A Weighty Matter.
As I sit here about to write this week’s column, I am snacking on baby carrots and a sugar free JELL-O double chocolate pudding cup. For dinner I had a bowl of butternut squash soup containing 3.5 grams of fat and 110 calories. Oh, and a diet soda and, fine, three baked potato chips. Am I fixated on what I eat? A little bit. The thing is, I used to have an eating disorder. Many years ago I was obsessed with what I ate, how many calories I consumed and how much fat. The scale ruled my life; a fluctuation of weight even just up a pound could affect my mood for the entire day making me scream at people in traffic and fight with boyfriends. Thank God I got over it through a lot of therapy and for many years I’ve lived happily with no scales in my house and just my jeans to tell me if I’ve started gaining too much weight. And they’re stretch jeans so it kind of takes awhile.
But ever since I’ve had a skinny baby it’s all gone to shit. Let me explain: You know how when you have a baby the first thing you find out is how much they weigh? Well, normally, that’s about the last time you have to worry too much about it. Most babies gain weight at steady pace and if by chance they gain a lot of weight becoming a fat, happy baby, doctors and parents alike are all the more pleased. That’s how it worked for my first child, but one of my twins started out at two pounds six ounces and stayed that small for way too long. At first when I got her home from the NICU I didn’t notice there was a problem because, let’s face it, how much formula should a three pound baby eat? But while her sister gained steadily at every appointment, Sadie stayed light. Too light. With every appointment we had, the scale barely moved. The pediatrician asked me to keep a log of every ounce of formula she took in.

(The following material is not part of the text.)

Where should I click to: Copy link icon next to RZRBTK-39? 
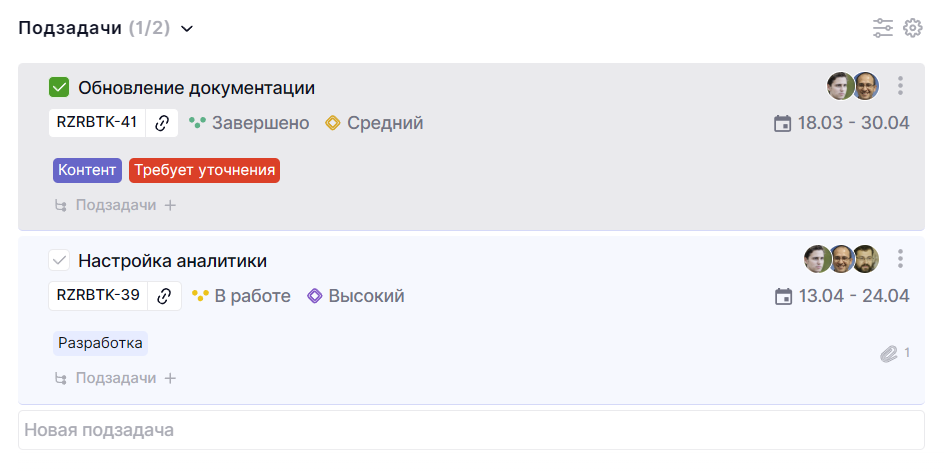click(x=164, y=296)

That’s when the obsession started creeping back in. This time it was an obsession based on how to get more calories into my child. I still couldn’t get her to take in enough formula so she was put on medication to stimulate her appetite by a pediatric GI. I barely noticed a difference but when I brought her in for her first follow-up, I was more nervous to put her on the scale than I had been to take my SAT’s. She’d only gained a few ounces. My mood took a nose dive and I realized right then and there I was back on the eating disorder roller coaster but now I was focused on someone else and I was trying to make them fatter! Everyday my mood was dictated by how many ounces of formula I could get her to take. In order to figure out why she ate less than Calista Flockhart on a diet, we started making the rounds to occupational therapists, nutritionists and a new GI.
After she started solids and made her way through all the first foods my eating disorder stepped up a notch. I became hooked on the calorie counts and fat grams of every type of baby food on the market. When I discovered that a tiny jar of Gerber’s chicken contained 7 grams of fat I practically threw a parade in its honor. When I found that Beechnut Apple Delight had 90 calories in one jar I bought stock in the company. Every bite was accounted for, every time she turned away from a bite, from a meal, I felt it as a personal failure.